Is It Possible That You’re Gaslighting Your Children? Many parents want their children to be emotionally aware as well as have a strong sense of self-esteem and communication skills. If you’re reading this, you’re probably in the same boat. As a result, you might be surprised to learn that some of the things you do or say to your children aren’t actually helpful, but could be classified as gaslighting.
What Is Gaslighting and How Does It Work?
When it comes to gaslighting, it’s usually thought of as a subtle form of deception that makes the person on the receiving end doubt their own reality. “You’re OK,” you might say to your child after he or she falls and scrapes their knee. You’re probably trying to keep them from crying by assuring them that it’s just a minor scrape.
However, if you never recognise that your child’s knee very certainly stings and hurts, and that it’s OK for them to cry, it might be a subtle kind of gaslighting. Skinned knees, after all, are no fun.
A better answer would be to recognise how they’re feeling and then reassure them that everything will be fine—that you’ll clean it up and put a band-aid on it, and they’ll feel much better afterwards.
Lectures about how nasty, selfish, ungrateful, or theatrical your children are are also a type of gaslighting. Even if your objective is to teach them to be more courteous or kind, labelling your child with these terms just reinforces their belief that something is wrong with them. No parent wants their child to feel inadequate in the eyes of others.
Even seemingly innocuous statements like “You’ll be fine,” “This isn’t the end of the world,” and “It is what it is” send a message to your children that their feelings are inaccurate or excessive. If this happens frequently enough, your children may learn to hide their emotions or act as if everything is fine when it isn’t.
Is It Possible That You’re Gaslighting Your Children? And Why?
Gaslighting may be subtle and difficult to detect in parent-child interactions. After all, there is already an inherent power imbalance between parents and children. As a result, all parents are vulnerable to gaslighting, particularly if they are ignorant that their actions may be detrimental.
Similarly, if a parent is overburdened or has a tendency to be a helicopter or lawnmower parent, they may be more prone to gaslighting.
When a kid begins to gain some independence, gaslighting may occur in other parent-child interactions. The parent may feel as if they are losing control and find it difficult to accept the changes in the relationship. They want to be at the centre of their child’s universe, and when that begins to shift, it can be difficult for some parents to adjust.

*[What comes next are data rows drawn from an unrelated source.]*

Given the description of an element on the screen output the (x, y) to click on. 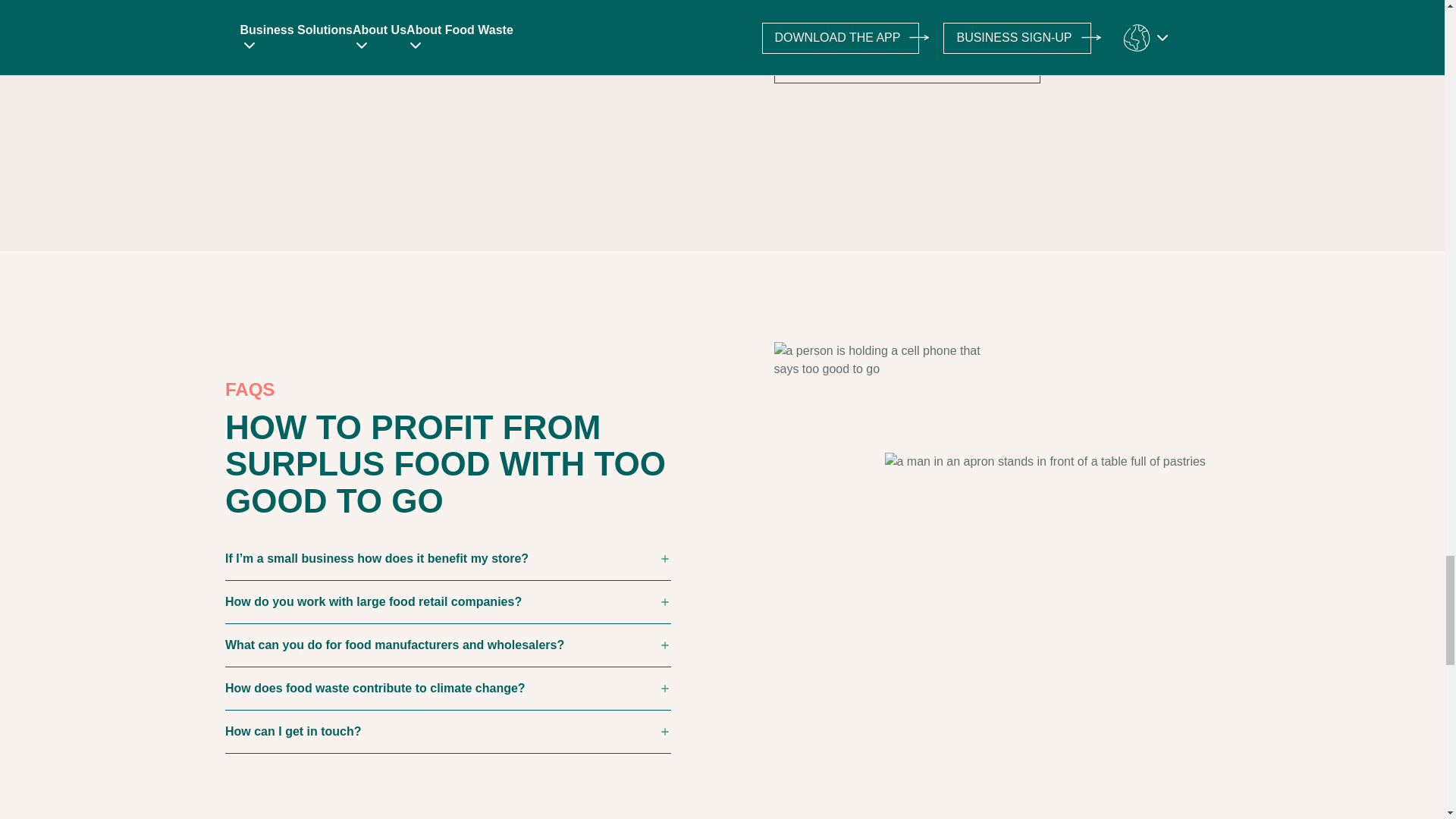
OUR LOOK-SMELL-TASTE PROGRAMME (906, 67)
Given the description of an element on the screen output the (x, y) to click on. 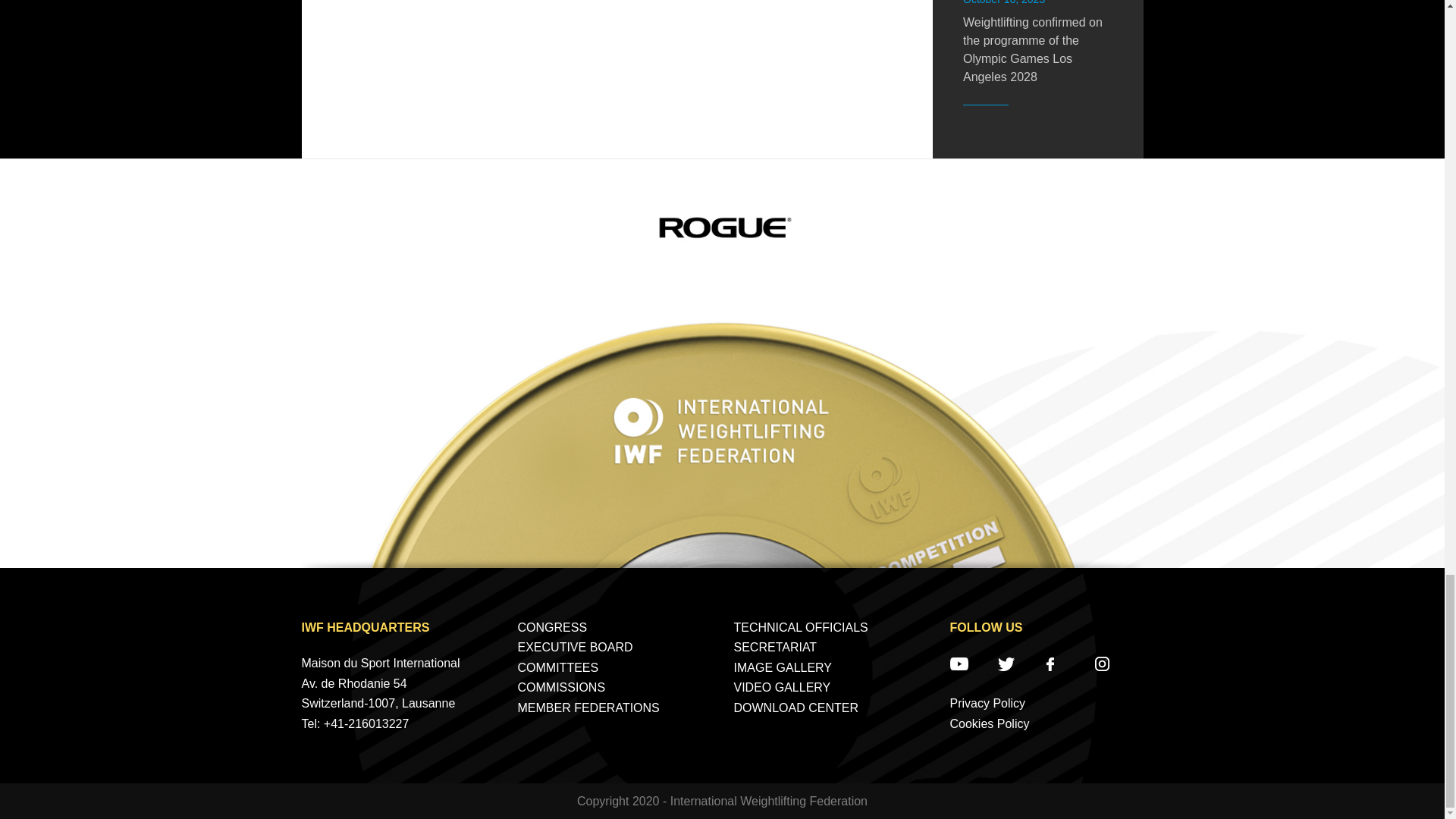
Rogue Fitness (722, 227)
Given the description of an element on the screen output the (x, y) to click on. 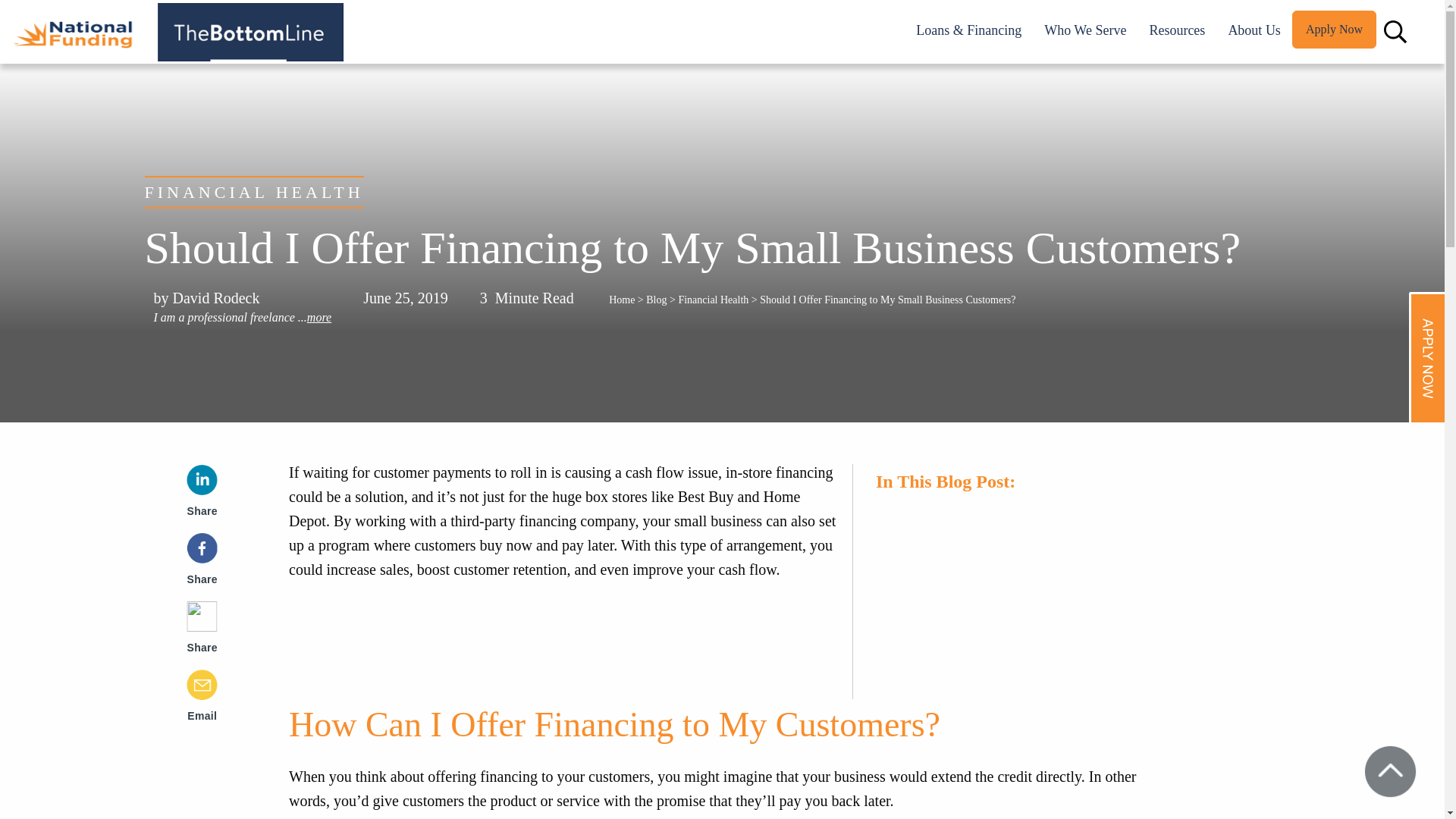
Resources (1176, 30)
Posts by David Rodeck (216, 297)
Who We Serve (1084, 30)
About Us (1254, 30)
Given the description of an element on the screen output the (x, y) to click on. 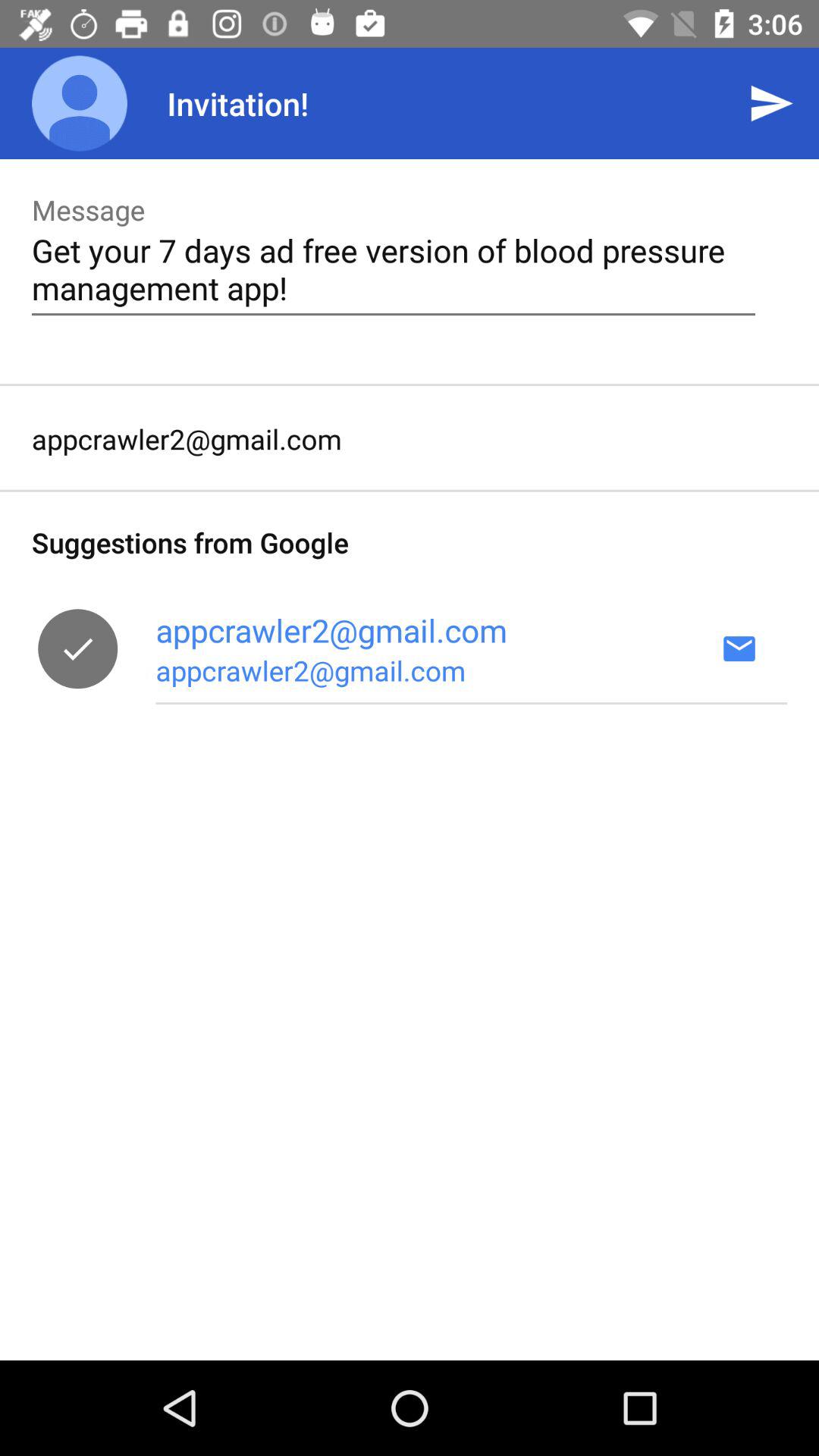
turn off the get your 7 (393, 268)
Given the description of an element on the screen output the (x, y) to click on. 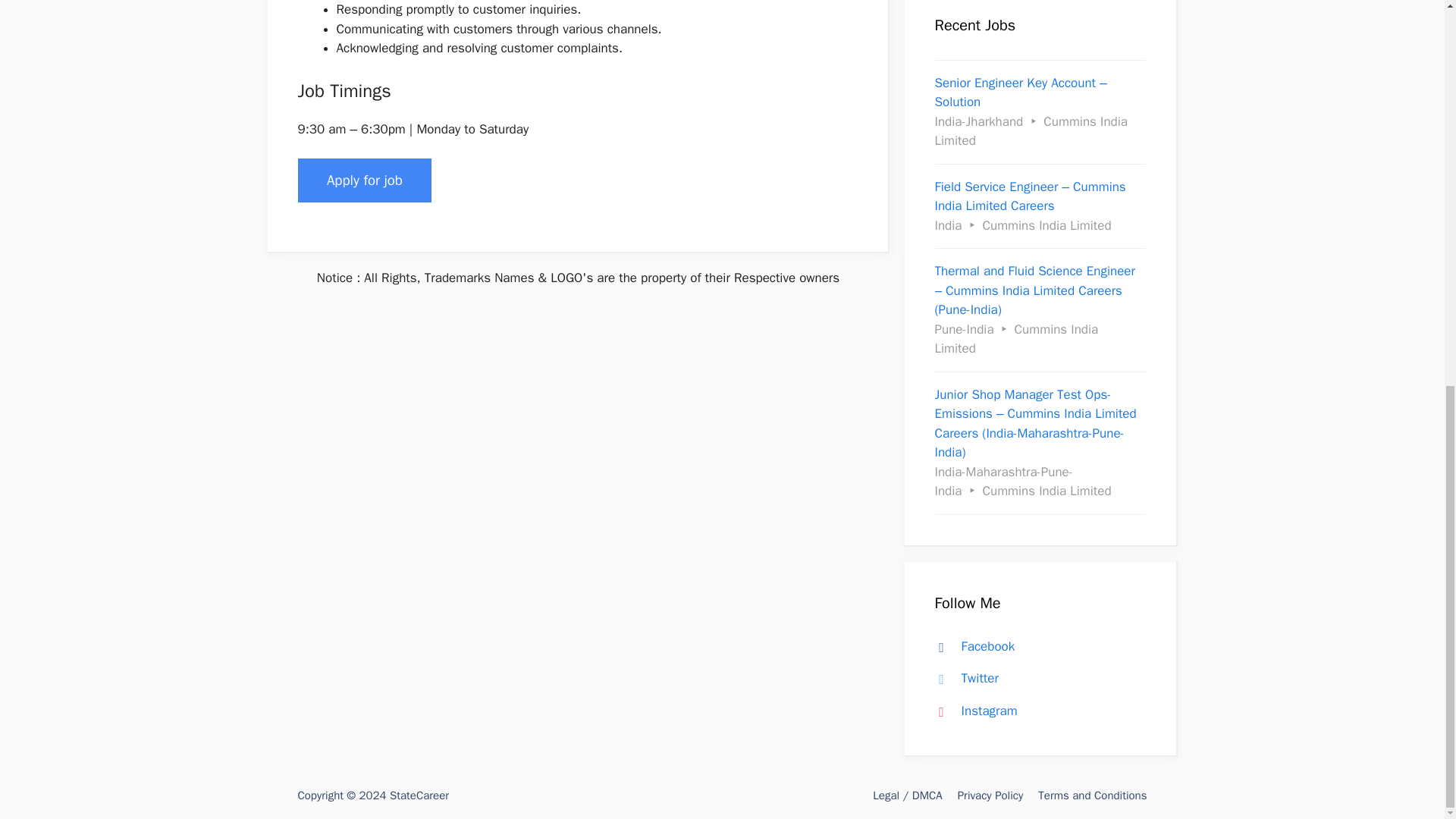
Facebook (971, 646)
Privacy Policy (990, 795)
Instagram (972, 710)
Facebook (971, 646)
Instagram (972, 710)
Twitter (962, 678)
Twitter (962, 678)
Apply for job (363, 180)
Terms and Conditions (1092, 795)
Given the description of an element on the screen output the (x, y) to click on. 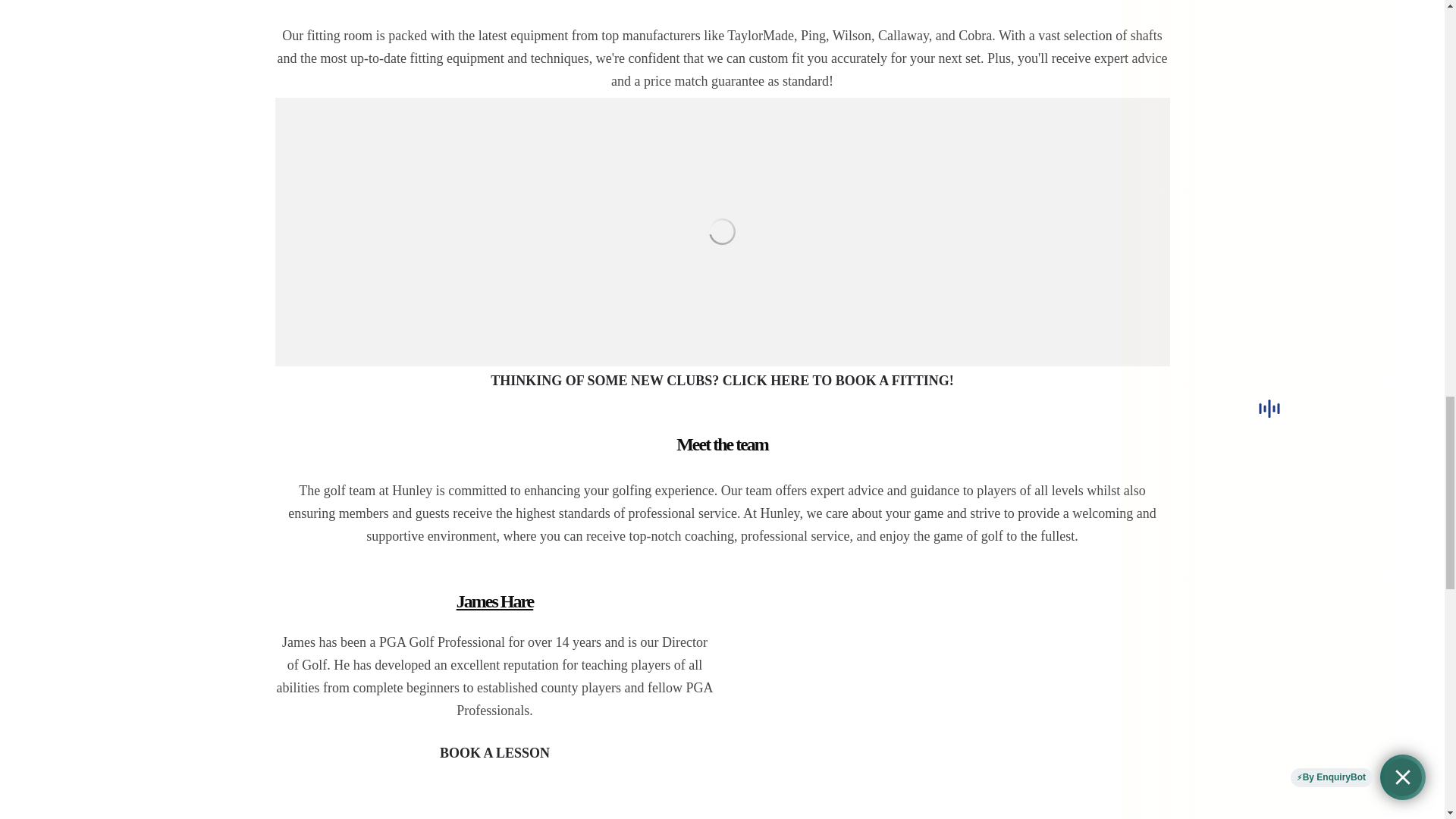
BOOK A LESSON (495, 753)
THINKING OF SOME NEW CLUBS? CLICK HERE TO BOOK A FITTING! (722, 380)
Given the description of an element on the screen output the (x, y) to click on. 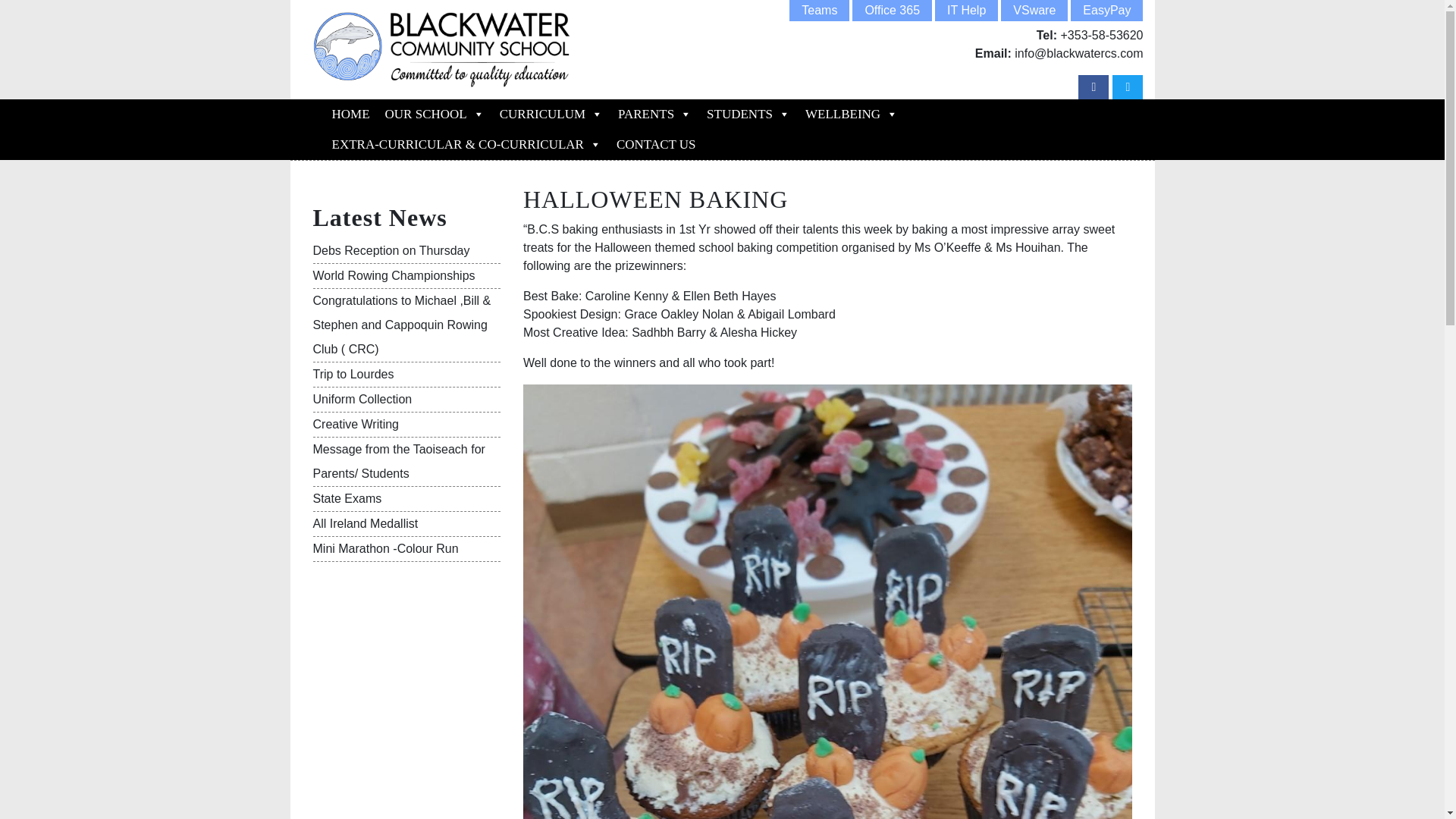
HOME (350, 114)
Office 365 (891, 10)
PARENTS (654, 114)
CURRICULUM (551, 114)
IT Help (965, 10)
OUR SCHOOL (434, 114)
EasyPay (1106, 10)
VSware (1034, 10)
STUDENTS (747, 114)
Teams (818, 10)
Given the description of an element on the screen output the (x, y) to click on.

As a result, they resort to gaslighting as a means of maintaining the status quo.
Meanwhile, other parents will resort to gaslighting to mask their own fears. After all, feeling like a horrible parent is the worst sensation in the world. As a result, rather than confronting those sentiments or attempting to make positive and healthy adjustments, a parent will use gaslighting to manipulate the situation.
To put it another way, if they can change the child’s ideas and convince them that the parent did nothing wrong, the youngster will no longer feel like a failure. Instead, the kid is now responsible for the difficulties in the parent-child connection, and the parent may continue to feel as if they have done nothing wrong.